Things to do
1 – In the forum thread below, what does int_19h say serves as temperature sliders for humans?
2 – Quote the part of the forum thread below that starts with "But if it actually" and goes on through "does random things.".
3 – Name every distinct username that posts in the forum thread below.

-------- Exercise passage --------

> It isn't an error, either. It's doing exactly what it's intended to, exactly a...

krapp · on March 18, 2024

Calling it an error implies the model should be expected to be correct, the way a calculator should be expected to be correct. It generates syntactically correct language, and that's all it does. There is no "calculation" involved, so the concept of an "error" is meaningless - the sentences it creates either only happen to correlate to truth, or not, but it's coincidence either way.

JohnFen · on March 19, 2024

> Calling it an error implies the model should be expected to be correct

To a degree, people do expect the output to be correct. But in my view, that's orthogonal to the use of the term "error" in this sense.

If an LLM says something that's not true, that's an erroneous statement. Whether or not the LLM is intended or expected to produce accurate output isn't relevant to that at all. It's in error nonetheless, and calling it that rather than "hallucination" is much more accurate.

After all, when people say things that are in error, we don't say they're "hallucinating". We say they're wrong.

> It generates syntactically correct language, and that's all it does.

Yes indeed. I think where we're misunderstanding each other is that I'm not talking about whether or not the LLM is functioning correctly (that's why I wouldn't call it a "bug"), I'm talking about whether or not factual statements it produces are correct.

int_19h · on March 19, 2024

That's one hell of a coincidence if it just "happens" to write syntactically correct code that does what the user asked, for example.

krapp · on March 19, 2024

It is.

It's a language model, trained on syntactically correct code, with a data set which presumably contains more correct examples of code than not, so it isn't surprising that it can generate syntactically correct code, or even code which correlates to valid solutions.

But if it actually had insight and knowledge about the code it generated, it would never generate random, useless (but syntactically correct) code, nor would it copy code verbatim, including comments and license text.

It's a hell of a trick, but a trick is what it is. The fact that you can adjust the randomness in a query should give it away. It's de rigueur around here to equate everything a human does with everything an LLM does, including mistakes, but human programmers don't make mistakes the way LLMs do, and human programmers don't come with temperature sliders.

int_19h · on March 19, 2024

It's not surprising if it generated syntactically correct code that does random things.

The fact that it instead generates syntactically correct code that, more often than not, solves - or at least tries to solve - the problem that is posited, indicates that there is a "there" there, however much one talks about stochastic parrots and such.

As for temperature sliders for humans, that's what drugs are in many ways.

-------- Information supplied --------

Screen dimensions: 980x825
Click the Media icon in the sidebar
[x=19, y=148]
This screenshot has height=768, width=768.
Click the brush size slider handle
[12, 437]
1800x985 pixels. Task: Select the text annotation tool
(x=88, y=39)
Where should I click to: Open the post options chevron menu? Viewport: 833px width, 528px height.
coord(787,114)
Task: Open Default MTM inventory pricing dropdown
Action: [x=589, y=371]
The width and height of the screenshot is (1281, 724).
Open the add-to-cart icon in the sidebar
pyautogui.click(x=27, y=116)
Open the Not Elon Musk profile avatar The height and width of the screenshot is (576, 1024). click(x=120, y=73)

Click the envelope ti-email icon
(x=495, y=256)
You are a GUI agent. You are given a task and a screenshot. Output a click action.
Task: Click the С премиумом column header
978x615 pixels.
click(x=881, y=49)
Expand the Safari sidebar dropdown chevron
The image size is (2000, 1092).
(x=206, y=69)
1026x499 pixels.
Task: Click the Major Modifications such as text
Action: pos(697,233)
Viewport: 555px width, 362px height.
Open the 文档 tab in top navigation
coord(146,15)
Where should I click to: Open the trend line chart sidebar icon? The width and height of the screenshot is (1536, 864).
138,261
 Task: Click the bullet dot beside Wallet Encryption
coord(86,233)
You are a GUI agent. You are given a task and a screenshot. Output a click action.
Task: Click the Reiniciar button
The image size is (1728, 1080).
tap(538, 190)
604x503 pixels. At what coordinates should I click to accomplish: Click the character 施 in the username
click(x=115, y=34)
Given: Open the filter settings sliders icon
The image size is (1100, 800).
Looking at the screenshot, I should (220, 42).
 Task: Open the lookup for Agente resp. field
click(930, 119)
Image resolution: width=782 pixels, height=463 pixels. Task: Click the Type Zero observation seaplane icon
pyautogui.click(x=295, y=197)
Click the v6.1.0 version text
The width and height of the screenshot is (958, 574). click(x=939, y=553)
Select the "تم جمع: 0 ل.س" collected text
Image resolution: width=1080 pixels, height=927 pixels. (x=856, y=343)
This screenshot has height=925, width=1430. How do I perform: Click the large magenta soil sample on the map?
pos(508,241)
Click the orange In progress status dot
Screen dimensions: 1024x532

--------

Results of the exercise
1 – Drugs, in many ways.

2 –
But if it actually had insight and knowledge about the code it generated, it would never generate random, useless (but syntactically correct) code, nor would it copy code verbatim, including comments and license text.

It's a hell of a trick, but a trick is what it is. The fact that you can adjust the randomness in a query should give it away. It's de rigueur around here to equate everything a human does with everything an LLM does, including mistakes, but human programmers don't make mistakes the way LLMs do, and human programmers don't come with temperature sliders.

int_19h · on March 19, 2024

It's not surprising if it generated syntactically correct code that does random things.

3 – krapp, JohnFen, int_19h